Ucraina: corsa a iodio, ma esperti dicono no a fai-da-te

L’attacco alla centrale nucleare ucraina di Zaporizhzhia ha fatto scattare in più Paesi, Italia compresa, una corsa nelle farmacie a caccia delle pastiglie di ioduro di potassio (KI), un composto utilizzato come farmaco contro l’ipertiroidismo e come fattore di protezione in caso di emissioni di radiazioni. Ma la raccomandazione è evitare il fai-da-te.

Lo ioduro di potassio “va assunto solo dietro indicazioni dei responsabili della salute pubblica o di coloro che gestiscono l’emergenza” in quanto nell’assumere lo ioduro di potassio si può andare incontro a rischi per la salute”, rilevano i Centri americani per la prevenzione e il controllo delle malattie (Cdc). E’ molto importante assumerlo in “dosi opportune e non come preventivo in assenza di radioattività”, rileva Sebastiano Venturi, medico esperto di igiene pubblica che ha lavorato nel Servizio di igiene e prevenzione della Ausl di Rimini. Venturi è autore di una ricerca su questo tema pubblicata nel 2020 sulla rivista Human Evolution. “Vanno inoltre considerati – aggiunge – fattori importanti, come età, malattie, stato di gravidanza o allattamento”.

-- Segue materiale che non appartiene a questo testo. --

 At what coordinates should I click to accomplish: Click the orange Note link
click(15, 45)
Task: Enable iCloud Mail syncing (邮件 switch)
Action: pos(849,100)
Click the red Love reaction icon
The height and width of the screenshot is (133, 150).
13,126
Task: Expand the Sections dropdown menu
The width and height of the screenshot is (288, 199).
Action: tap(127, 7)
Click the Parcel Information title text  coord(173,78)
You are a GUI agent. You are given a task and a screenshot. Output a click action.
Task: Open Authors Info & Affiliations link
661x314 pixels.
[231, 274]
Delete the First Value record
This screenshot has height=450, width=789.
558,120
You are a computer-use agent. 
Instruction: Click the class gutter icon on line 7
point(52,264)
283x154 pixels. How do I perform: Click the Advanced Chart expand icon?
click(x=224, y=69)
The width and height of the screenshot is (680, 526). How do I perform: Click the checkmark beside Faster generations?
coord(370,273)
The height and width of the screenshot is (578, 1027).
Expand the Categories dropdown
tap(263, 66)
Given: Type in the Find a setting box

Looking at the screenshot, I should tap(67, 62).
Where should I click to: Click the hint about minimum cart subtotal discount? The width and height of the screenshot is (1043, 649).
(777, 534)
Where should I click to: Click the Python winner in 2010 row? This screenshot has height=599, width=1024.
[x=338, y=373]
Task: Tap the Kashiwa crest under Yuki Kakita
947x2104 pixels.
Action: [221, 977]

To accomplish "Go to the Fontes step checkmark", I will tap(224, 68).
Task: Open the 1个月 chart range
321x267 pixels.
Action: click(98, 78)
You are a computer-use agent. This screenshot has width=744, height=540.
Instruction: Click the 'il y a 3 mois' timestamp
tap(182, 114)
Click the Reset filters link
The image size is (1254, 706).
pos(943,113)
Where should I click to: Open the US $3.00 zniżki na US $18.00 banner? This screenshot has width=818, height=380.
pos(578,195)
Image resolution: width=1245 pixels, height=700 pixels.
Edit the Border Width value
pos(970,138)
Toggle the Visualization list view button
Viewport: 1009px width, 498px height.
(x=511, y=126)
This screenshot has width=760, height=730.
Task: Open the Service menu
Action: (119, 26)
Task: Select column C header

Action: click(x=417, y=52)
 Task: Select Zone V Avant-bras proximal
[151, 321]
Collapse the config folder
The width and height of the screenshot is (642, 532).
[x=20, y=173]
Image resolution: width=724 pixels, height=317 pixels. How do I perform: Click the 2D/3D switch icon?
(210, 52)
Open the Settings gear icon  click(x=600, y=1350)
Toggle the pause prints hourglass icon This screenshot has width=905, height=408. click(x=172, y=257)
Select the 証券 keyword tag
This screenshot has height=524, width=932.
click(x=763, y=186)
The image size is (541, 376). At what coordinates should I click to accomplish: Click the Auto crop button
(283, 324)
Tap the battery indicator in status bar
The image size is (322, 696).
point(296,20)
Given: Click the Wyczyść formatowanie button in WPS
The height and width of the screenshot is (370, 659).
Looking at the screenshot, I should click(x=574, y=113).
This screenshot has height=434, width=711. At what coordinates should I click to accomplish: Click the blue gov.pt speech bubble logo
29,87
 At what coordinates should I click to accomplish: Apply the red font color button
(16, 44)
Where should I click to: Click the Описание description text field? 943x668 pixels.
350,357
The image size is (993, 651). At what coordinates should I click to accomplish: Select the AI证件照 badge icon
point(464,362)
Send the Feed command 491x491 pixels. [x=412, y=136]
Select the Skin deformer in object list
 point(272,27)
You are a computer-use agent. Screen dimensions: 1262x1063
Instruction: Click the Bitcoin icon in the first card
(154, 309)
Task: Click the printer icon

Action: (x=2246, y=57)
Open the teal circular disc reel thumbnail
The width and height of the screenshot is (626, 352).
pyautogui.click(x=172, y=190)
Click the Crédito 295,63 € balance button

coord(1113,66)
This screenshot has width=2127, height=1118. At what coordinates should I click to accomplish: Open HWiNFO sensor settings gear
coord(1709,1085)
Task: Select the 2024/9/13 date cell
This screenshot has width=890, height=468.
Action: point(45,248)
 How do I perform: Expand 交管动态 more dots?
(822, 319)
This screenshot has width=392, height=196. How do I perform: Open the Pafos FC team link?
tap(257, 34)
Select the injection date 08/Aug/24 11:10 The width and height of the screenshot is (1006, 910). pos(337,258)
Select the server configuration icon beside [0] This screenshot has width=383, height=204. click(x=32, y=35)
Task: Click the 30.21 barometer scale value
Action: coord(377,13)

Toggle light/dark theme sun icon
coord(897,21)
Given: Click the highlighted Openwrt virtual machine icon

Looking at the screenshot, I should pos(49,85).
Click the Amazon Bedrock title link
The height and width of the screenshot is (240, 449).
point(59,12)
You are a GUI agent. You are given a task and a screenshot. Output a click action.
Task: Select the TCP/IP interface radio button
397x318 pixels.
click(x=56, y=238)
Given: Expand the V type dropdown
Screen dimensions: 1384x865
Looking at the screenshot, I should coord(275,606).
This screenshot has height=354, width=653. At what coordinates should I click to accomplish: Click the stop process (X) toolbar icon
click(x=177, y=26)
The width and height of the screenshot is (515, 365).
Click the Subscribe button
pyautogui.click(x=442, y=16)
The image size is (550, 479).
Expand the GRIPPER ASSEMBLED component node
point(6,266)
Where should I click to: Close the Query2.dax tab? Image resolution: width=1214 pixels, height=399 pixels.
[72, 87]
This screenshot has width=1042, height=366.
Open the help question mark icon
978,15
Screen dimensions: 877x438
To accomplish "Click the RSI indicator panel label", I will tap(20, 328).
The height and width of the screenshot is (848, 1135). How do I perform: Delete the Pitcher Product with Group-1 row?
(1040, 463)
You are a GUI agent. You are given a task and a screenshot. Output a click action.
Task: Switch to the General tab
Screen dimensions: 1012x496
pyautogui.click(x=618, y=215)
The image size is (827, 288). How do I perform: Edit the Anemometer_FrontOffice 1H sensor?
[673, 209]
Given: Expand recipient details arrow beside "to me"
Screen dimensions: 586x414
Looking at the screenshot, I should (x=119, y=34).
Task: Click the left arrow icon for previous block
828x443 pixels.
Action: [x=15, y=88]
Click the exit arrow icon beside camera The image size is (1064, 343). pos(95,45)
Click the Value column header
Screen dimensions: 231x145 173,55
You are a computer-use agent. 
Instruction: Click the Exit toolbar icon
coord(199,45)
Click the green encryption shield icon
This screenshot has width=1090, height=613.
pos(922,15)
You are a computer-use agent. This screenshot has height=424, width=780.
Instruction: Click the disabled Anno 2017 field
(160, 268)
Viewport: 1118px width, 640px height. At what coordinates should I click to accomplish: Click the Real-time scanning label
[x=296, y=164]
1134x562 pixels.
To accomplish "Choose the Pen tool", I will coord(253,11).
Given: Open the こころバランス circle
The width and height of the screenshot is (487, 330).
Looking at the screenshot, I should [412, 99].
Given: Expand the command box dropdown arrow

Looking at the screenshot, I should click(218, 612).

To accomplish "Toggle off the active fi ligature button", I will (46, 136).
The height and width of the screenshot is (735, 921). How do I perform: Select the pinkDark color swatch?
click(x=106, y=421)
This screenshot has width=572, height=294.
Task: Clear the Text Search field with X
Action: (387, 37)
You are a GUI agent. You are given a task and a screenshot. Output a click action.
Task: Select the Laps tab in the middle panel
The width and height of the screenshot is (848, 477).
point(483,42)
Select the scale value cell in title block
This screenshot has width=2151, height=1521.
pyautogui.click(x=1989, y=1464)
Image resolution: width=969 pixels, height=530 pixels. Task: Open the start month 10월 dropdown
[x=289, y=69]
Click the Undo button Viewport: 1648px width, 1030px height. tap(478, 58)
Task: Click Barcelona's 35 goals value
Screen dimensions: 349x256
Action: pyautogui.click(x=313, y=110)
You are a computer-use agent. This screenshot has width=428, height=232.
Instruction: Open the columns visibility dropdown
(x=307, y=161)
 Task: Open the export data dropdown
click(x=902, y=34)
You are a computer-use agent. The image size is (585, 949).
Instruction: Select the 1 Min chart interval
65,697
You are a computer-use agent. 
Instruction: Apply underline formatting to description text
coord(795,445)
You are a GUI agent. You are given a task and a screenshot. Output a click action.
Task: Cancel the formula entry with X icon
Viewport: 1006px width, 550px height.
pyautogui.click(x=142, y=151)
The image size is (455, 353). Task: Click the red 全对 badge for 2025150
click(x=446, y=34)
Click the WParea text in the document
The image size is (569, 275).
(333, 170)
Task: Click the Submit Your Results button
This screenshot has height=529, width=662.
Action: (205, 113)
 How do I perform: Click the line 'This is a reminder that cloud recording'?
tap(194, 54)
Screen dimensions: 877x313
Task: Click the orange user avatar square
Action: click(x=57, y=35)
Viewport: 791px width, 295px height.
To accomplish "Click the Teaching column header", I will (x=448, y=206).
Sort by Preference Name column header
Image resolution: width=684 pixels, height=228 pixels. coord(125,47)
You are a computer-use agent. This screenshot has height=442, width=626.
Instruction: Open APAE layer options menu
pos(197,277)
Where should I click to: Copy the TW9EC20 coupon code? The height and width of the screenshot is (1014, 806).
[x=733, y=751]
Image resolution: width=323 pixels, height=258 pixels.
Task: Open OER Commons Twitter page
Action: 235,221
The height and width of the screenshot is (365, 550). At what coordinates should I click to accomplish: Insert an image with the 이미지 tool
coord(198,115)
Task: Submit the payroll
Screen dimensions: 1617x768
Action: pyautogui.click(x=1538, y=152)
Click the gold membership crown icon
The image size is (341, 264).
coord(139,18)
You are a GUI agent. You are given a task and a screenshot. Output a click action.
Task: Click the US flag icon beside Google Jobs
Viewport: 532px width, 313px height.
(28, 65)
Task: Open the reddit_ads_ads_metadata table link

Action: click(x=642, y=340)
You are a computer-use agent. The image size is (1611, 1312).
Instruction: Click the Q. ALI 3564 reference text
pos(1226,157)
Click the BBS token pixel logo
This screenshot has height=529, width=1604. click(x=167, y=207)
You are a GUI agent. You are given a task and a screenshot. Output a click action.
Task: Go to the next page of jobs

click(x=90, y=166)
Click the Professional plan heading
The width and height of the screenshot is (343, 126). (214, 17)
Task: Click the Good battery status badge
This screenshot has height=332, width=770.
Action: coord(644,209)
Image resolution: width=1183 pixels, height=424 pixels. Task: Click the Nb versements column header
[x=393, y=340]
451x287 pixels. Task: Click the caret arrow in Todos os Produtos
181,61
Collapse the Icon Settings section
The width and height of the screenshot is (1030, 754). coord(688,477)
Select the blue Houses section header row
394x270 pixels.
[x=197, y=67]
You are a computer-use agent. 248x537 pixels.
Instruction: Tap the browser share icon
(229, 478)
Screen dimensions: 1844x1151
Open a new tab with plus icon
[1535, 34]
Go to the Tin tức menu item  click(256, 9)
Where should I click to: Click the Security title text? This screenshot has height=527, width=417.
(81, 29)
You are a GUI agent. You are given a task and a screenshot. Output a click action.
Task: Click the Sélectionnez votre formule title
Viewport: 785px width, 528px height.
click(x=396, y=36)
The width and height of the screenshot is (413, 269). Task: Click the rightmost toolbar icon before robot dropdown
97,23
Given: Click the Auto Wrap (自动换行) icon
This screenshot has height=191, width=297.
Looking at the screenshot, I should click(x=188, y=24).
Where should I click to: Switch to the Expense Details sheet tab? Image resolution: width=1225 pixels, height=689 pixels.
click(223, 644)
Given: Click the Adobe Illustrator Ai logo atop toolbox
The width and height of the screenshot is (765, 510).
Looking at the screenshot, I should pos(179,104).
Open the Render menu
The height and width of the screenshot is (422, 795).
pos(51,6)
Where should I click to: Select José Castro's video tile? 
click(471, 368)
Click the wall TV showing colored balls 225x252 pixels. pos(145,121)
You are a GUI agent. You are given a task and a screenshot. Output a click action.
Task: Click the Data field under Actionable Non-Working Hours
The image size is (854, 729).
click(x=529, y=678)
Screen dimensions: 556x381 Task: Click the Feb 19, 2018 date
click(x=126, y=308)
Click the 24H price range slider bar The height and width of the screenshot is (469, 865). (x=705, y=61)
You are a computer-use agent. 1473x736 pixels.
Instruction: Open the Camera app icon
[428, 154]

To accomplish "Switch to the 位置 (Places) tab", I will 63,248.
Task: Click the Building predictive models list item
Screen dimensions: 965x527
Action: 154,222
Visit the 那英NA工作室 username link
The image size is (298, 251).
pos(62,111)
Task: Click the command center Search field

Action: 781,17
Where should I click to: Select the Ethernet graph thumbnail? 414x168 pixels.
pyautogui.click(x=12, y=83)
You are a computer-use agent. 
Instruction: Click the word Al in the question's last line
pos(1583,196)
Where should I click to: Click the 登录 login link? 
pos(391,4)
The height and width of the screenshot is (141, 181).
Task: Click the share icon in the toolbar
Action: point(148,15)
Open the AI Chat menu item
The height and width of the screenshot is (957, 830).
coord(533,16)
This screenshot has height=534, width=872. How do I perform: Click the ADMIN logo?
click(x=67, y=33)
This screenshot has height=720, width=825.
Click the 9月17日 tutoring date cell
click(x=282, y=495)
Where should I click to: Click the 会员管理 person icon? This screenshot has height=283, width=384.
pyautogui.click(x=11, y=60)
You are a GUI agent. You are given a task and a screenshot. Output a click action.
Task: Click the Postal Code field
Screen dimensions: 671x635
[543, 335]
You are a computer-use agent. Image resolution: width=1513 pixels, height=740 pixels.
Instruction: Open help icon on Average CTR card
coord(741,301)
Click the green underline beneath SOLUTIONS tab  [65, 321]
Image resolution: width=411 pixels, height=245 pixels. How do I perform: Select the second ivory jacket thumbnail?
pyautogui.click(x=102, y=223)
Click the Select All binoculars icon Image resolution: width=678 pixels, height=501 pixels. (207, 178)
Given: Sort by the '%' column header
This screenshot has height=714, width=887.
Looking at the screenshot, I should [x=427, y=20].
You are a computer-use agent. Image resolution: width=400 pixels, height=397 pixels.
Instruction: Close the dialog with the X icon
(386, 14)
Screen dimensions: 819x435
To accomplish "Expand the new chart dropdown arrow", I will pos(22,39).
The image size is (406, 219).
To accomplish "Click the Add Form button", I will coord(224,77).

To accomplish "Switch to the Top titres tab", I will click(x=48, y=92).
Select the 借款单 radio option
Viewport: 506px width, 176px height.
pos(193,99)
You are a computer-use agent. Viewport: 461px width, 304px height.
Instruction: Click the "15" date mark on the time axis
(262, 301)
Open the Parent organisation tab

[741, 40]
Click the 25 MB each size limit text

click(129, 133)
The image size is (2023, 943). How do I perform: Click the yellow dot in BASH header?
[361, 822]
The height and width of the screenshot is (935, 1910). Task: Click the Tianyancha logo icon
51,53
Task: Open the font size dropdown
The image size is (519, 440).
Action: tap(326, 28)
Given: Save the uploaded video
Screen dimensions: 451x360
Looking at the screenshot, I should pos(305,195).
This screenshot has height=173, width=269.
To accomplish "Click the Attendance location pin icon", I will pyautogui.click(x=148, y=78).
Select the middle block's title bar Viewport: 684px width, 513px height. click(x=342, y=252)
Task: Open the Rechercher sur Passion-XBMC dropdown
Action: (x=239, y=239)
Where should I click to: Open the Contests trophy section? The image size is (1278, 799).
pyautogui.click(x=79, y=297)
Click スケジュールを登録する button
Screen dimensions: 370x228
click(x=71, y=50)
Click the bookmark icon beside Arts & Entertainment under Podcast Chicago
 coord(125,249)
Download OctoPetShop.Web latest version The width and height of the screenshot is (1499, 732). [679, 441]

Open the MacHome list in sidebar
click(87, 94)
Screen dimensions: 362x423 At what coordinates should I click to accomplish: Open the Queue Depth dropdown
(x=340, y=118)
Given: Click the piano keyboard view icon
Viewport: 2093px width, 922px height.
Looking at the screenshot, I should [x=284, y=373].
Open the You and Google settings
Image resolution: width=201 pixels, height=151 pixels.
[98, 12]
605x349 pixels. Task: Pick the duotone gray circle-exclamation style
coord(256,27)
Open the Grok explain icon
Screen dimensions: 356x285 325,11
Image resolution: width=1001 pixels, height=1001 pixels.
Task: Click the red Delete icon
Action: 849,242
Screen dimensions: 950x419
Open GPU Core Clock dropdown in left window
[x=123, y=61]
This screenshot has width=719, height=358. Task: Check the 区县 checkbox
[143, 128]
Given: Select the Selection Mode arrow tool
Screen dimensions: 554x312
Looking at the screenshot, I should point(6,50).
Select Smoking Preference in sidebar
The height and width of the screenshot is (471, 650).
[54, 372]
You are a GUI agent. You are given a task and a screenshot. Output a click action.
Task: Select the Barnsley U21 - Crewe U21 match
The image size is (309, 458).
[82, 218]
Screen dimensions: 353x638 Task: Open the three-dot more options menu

Utilizzato in seguito all’incidente nella centrale nucleare di Chernobyl, nel 1986, è un sale di iodio stabile, ossia non radioattivo, in grado di bloccare l’assorbimento dello iodio radioattivo da parte della tiroide. “In realtà lo iodio protegge solo dallo iodio radioattivo, in particolare dallo iodio 131, ma non da altri radionuclidi emessi in incidenti nucleari, come cesio e stronzio”, rileva Venturi.

“Lo ioduro di potassio va assunto prima che lo iodio radioattivo venga ingerito, o nelle primissime ore” successive, osserva. Ricerche recenti, conclude, indicano che questo composto “non è utile solo per prevenire i danni della tiroide, ma è importante per tutto il corpo, in particolare per stomaco, mammella, cervello, sistema immunitario, midollo osseo, retina”.